According to The Times on Thursday, Zuma said that the booing reflected that South Africa was a democracy with a president that people could talk to. He said people needed to be educated on how democracy worked.

"The problem is that people have not understood how democracy works," Zuma said, according to the paper.

"You will agree with me that in the countries of dictators there is no protest, there is no booing. Protest, debates, booing is part of the culture of democracy. Unfortunately, people misunderstand that and misread it ...

"That's the culture of democracy. If I was one of you, I would write a column to educate people about democracy and say how South Africa is democratic.

"In a country where there is no democracy there will be an angry president charging the police to arrest people, but democracy says let the people express themselves.

That's why, in a democracy, governments are in place democratically and can be removed democratically with the vote.

"I don't know what is it that makes people excited. Perhaps it's newsworthy stuff, fine, but that is the culture of democracy. I'm very happy that South Africa is very matured and you have a president that they can talk to, whatever is on their minds.

"They are not going to be arrested and they are not going to be harassed. That is democracy. I wish I was a journalist and a columnist. I would educate people," Zuma reportedly said.

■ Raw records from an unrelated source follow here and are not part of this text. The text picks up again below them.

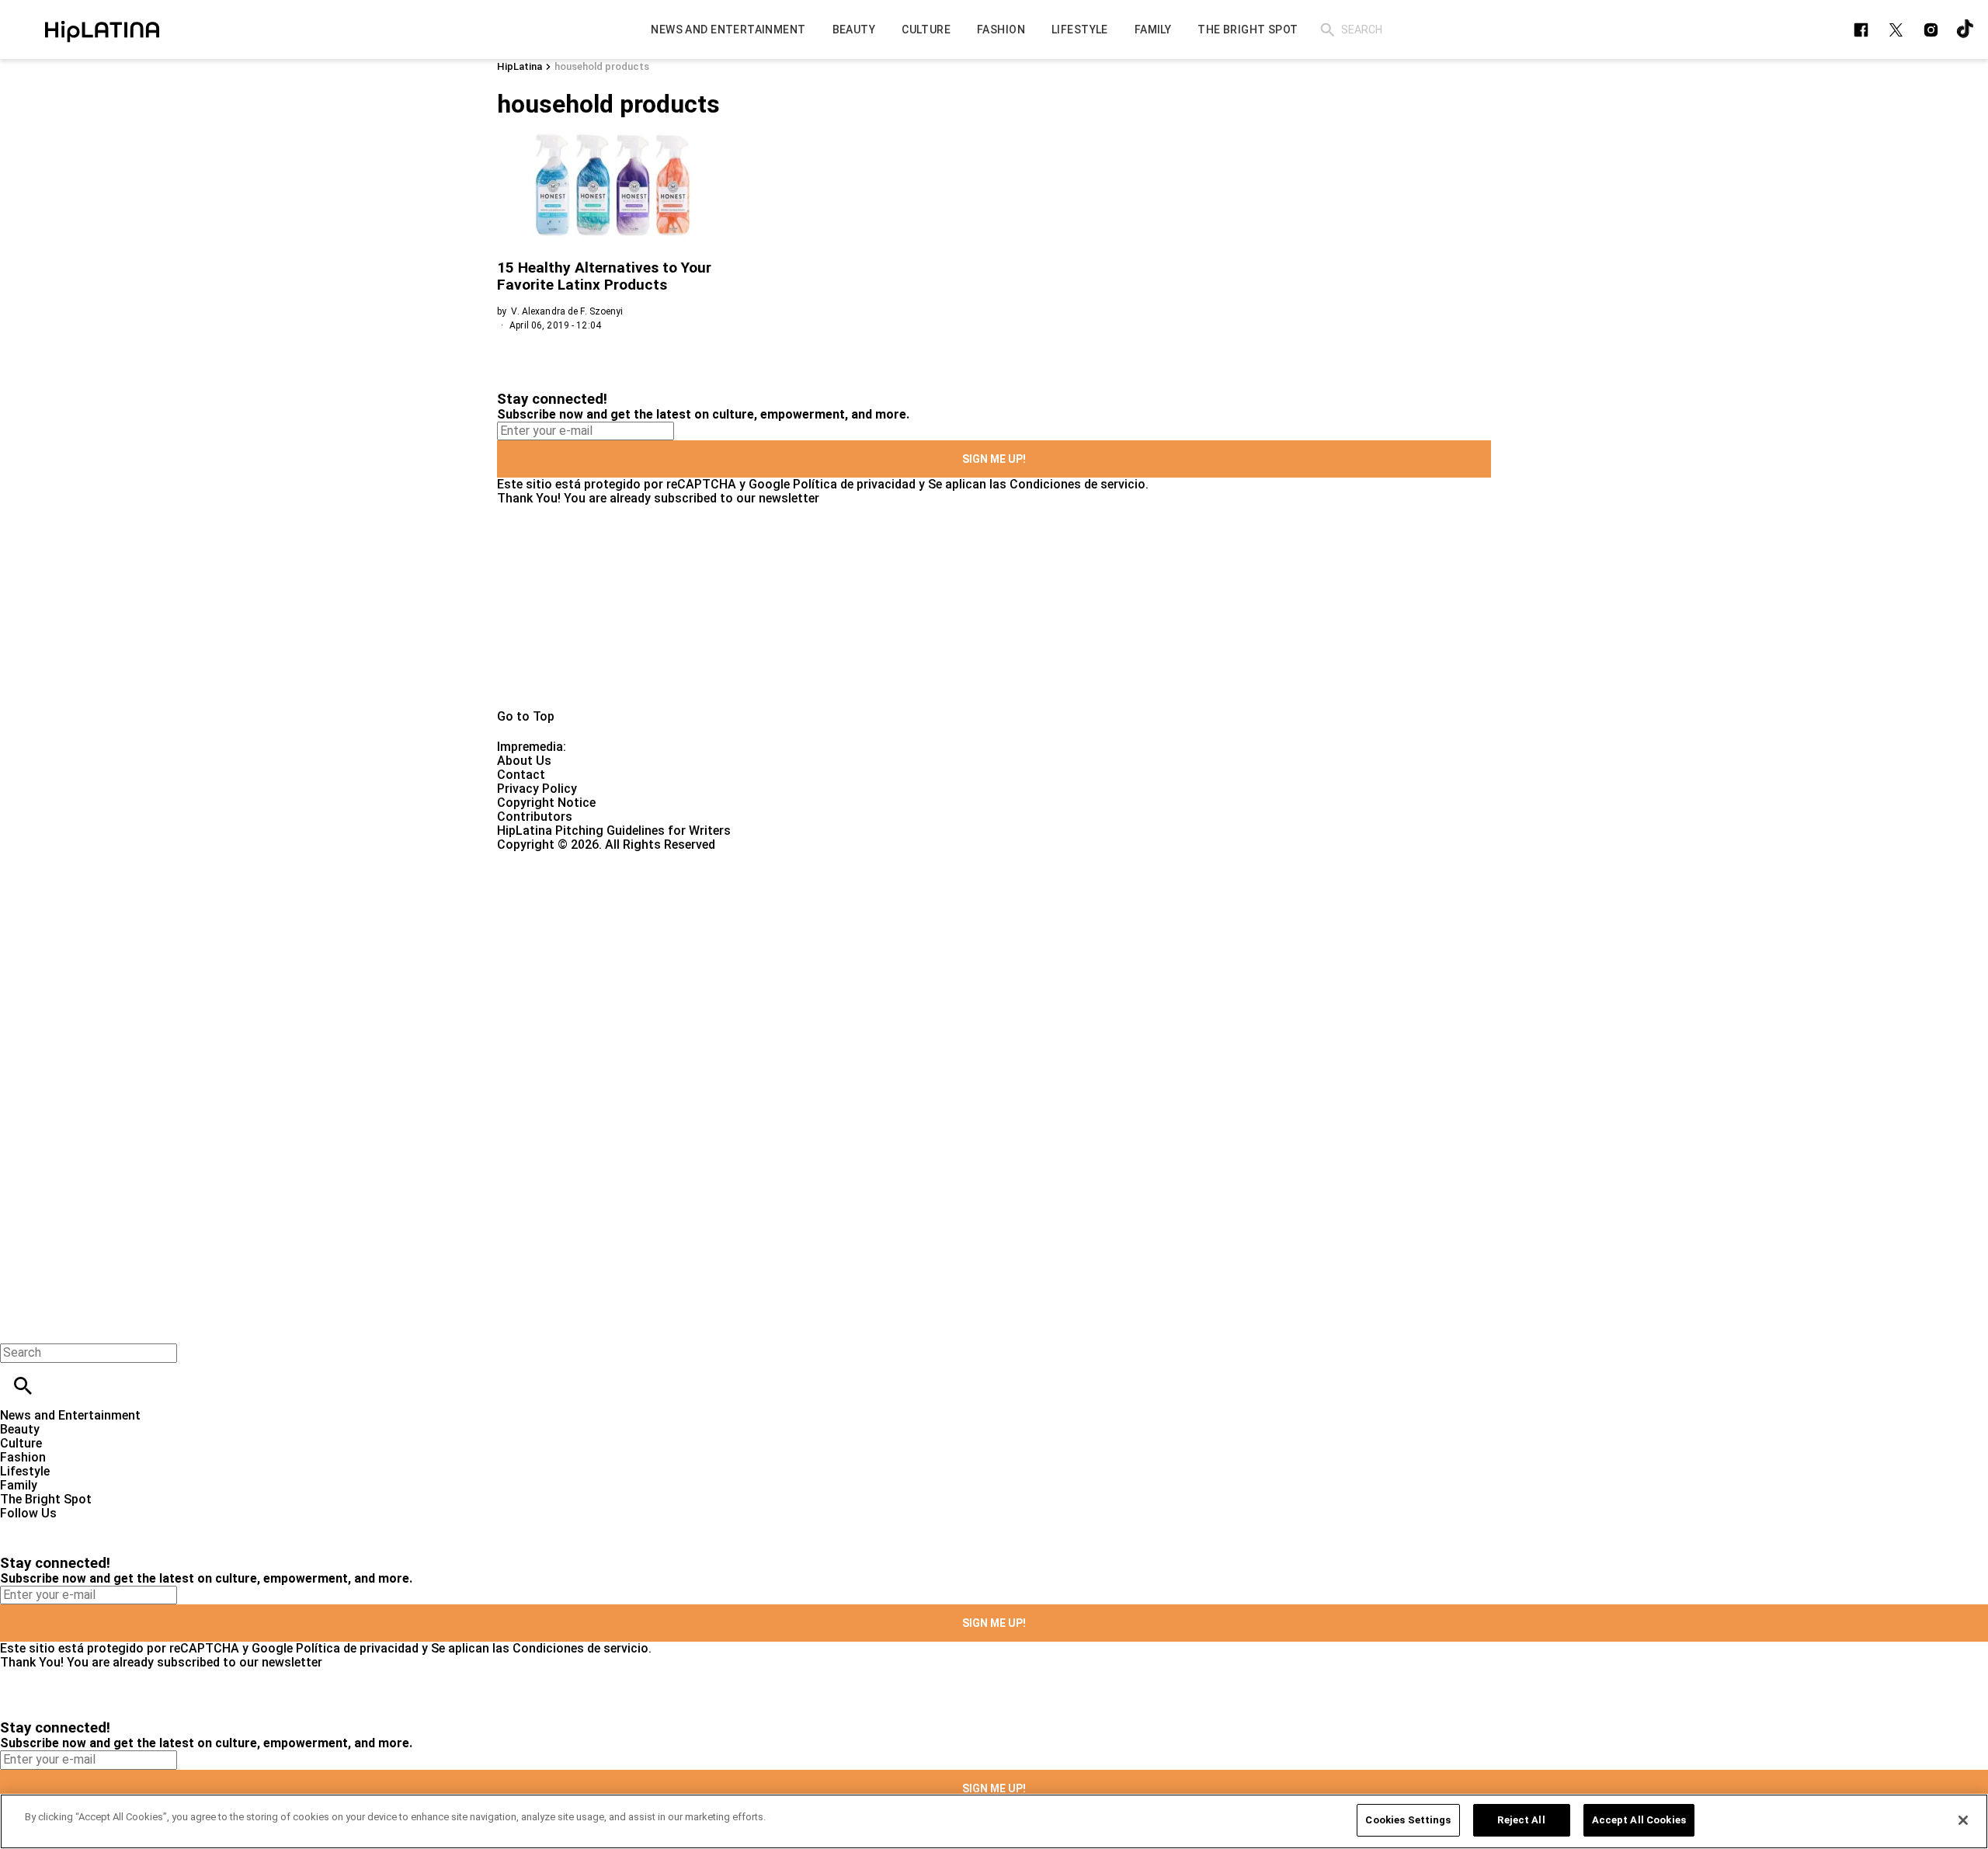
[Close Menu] (17, 1326)
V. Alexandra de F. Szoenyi (567, 311)
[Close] (1963, 1820)
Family (18, 1485)
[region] (994, 1821)
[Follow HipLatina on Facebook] (1861, 29)
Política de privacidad (854, 484)
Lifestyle (25, 1471)
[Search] (1327, 29)
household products (601, 66)
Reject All (1521, 1820)
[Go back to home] (815, 908)
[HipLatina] (102, 29)
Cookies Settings (1408, 1820)
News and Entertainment (70, 1415)
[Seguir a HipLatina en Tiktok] (1965, 29)
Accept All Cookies (1639, 1820)
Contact (521, 774)
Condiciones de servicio (1077, 484)
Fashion (23, 1457)
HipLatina (519, 66)
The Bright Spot (46, 1499)
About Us (524, 760)
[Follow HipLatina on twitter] (1896, 29)
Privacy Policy (537, 788)
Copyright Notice (546, 802)
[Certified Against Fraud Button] (552, 858)
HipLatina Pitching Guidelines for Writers (614, 830)
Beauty (20, 1429)
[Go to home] (994, 607)
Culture (21, 1443)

Meanwhile, ANC leader Lindiwe Sisulu has said that the booing of Zuma was not normal. Speaking to reporters on Wednesday, she reportedly said, "Whatever it is, it just wasn't good".

Sisulu is thought to be one of the candidates vying for the ANC presidency at the party's electoral conference in December.

"I think I would like to see an ANC that is able to express itself without taking away the dignity of anybody. I believe it could have been better done‚" she reportedly said, according to Business Day on Wednesday.